Saved entries:
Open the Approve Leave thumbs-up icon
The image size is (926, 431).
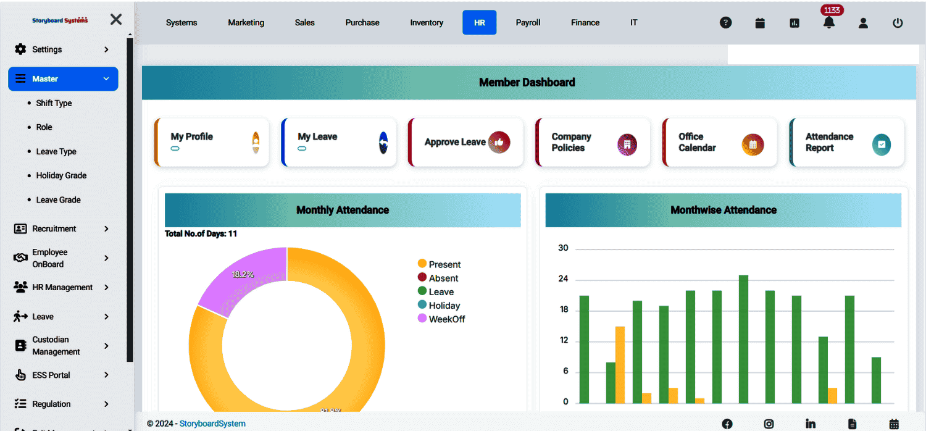coord(500,142)
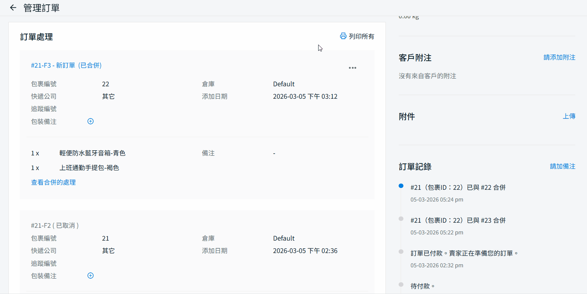Open the three-dot menu for order #21-F3
Viewport: 587px width, 294px height.
click(352, 68)
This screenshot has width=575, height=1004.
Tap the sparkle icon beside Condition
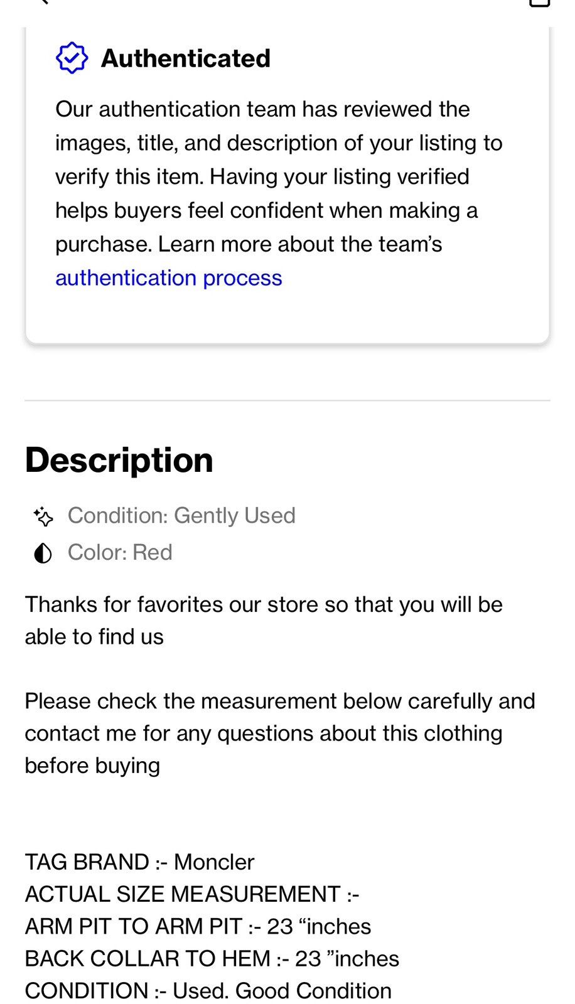pyautogui.click(x=43, y=516)
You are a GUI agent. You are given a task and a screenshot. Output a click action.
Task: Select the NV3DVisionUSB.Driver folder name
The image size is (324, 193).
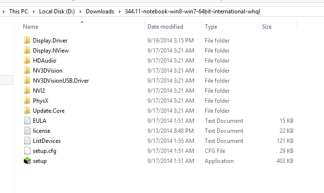[x=61, y=81]
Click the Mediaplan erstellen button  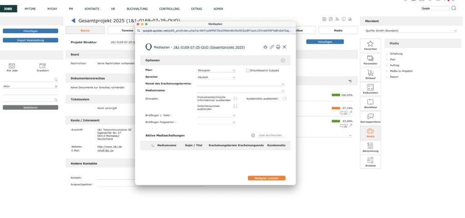point(267,178)
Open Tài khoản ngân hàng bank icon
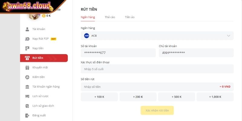242x121 pixels. [x=27, y=87]
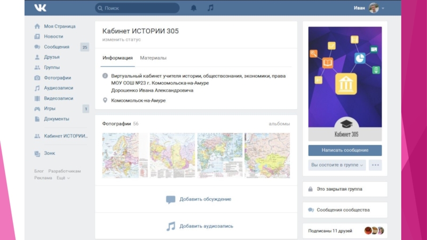Expand Ещё footer menu
The image size is (427, 240).
click(x=64, y=178)
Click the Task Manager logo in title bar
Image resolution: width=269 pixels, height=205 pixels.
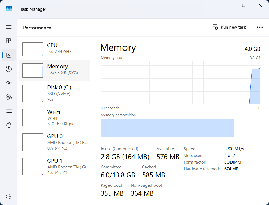[9, 9]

### What this task involves
When a line in the data contains "screenshot", return it as written.

### Reply to the exercise
This screenshot has width=575, height=1004.
You are a GUI agent. You are given a task and a screenshot. Output a click action.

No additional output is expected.